Schloss ist nur die halbe Miete
Mindestens ebenso wichtig wie ein gutes Schloss ist es, bei der Sicherung folgende Punkte zu beachten:
- Schließen Sie Ihr Rad selbst bei kurzen Abstellzeiten nicht nur ab, sondern immer auch an, damit es nicht einfach weggetragen werden kann. Nutzen Sie dafür stabile Anschlussstellen wie Anlehnparker (geformt wie ein umgedrehtes U) und nicht etwa Bauzäune oder ähnlich fragile Befestigungen, die leicht zerschnitten werden können.
- Sichern Sie ihr Rad mit zwei Schlössern verschiedenen Typs zugleich, also etwa einem Ketten- und Bügelschloss. Diebe sind meist nur für eine Schlossart ausgerüstet und geben zudem laut Faustregel nach maximal drei Minuten auf – das reicht bei der Doppelsicherung nicht.
- Legen Sie das Schloss so hoch wie möglich an. So kann der Dieb den Bolzenschneider nicht am Boden ansetzen, was den Aufbruch deutlich erschwert.
- Schließen Sie das Rad stets am Rahmen an, nicht nur am Laufrad – dies baut ein Dieb ruckzuck aus. Nutzen Sie, soweit vorhanden, das fest angebrachte Rahmenschloss, um das Hinterrad zusätzlich zu sichern.
- Pflegen Sie Ihr Schloss regelmäßig mit einem speziellen Spray, da Rost und Schmutz das Metall anfällig machen.
- Lassen Sie Ihr Rad zusätzlich codieren – die Gravur schreckt Diebe ab, da sich ein registriertes Rad schlechter verkaufen lässt. Außerdem erhöht es die Chance, ein geklautes Fahrrad zurückzubekommen.

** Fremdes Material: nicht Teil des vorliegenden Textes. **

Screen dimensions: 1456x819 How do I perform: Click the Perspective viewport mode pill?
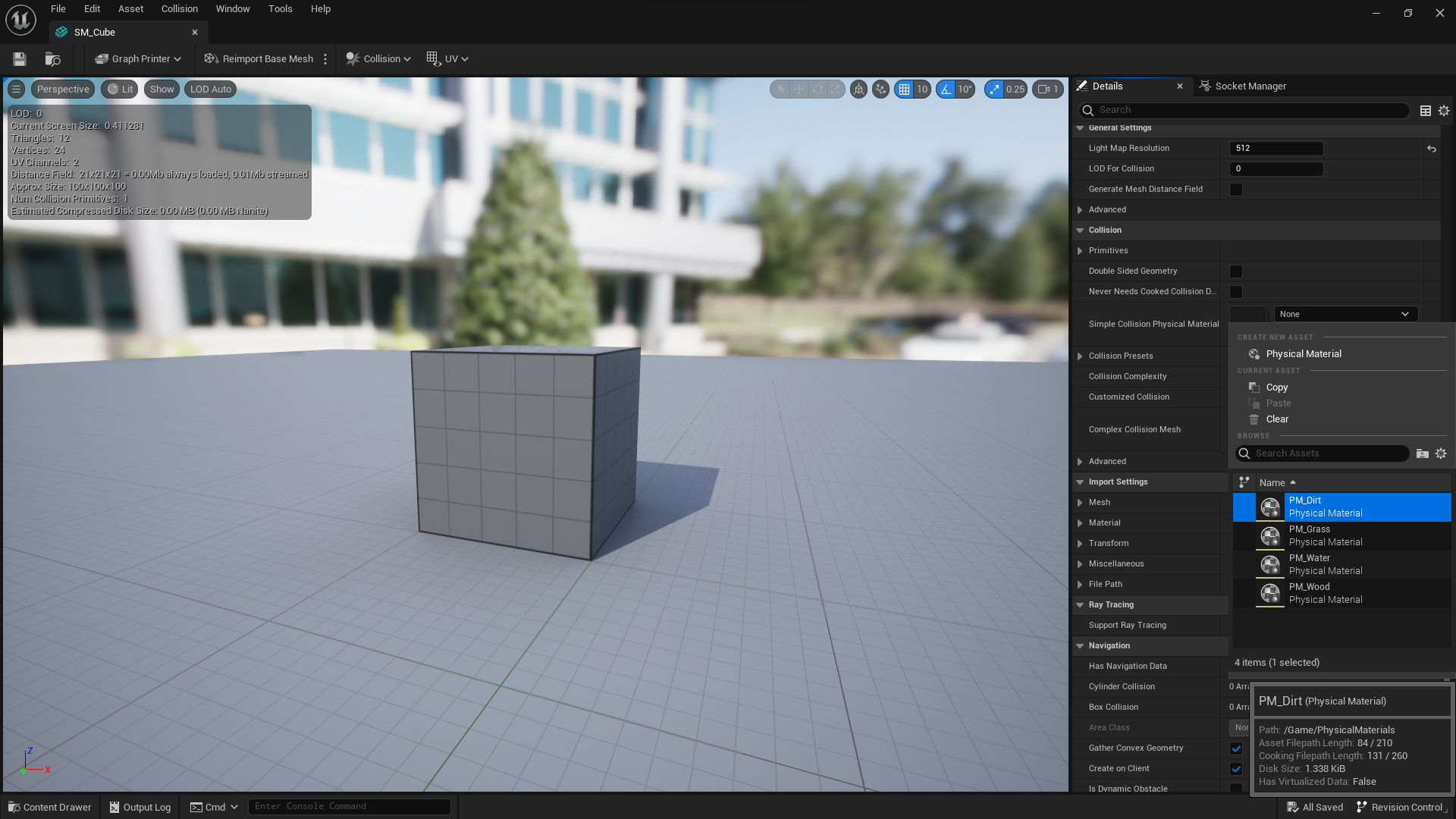pos(62,89)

- Betrachten Sie das Anschließen grundsätzlich als Notlösung und stellen das Fahrrad, wann immer möglich, in einen absperrbaren Raum oder spezielle Fahrradboxen (www.wsm.eu).
- Stellen Sie sicher, dass Ihr Fahrrad in der Hausratversicherung eingeschlossen ist. Achten Sie darauf, dass das Rad auch an öffentlichen Orten und zu jeder Tages- und Nachtzeit versichert ist und geben Sie bei Vertragsabschluss an, dass die Versicherung auch bei »grober Fahrlässigkeit« greifen soll. Das kostet zwar etwas mehr, aber nur so können Sie sicher sein, im Notfall auch Ihr Geld zu bekommen.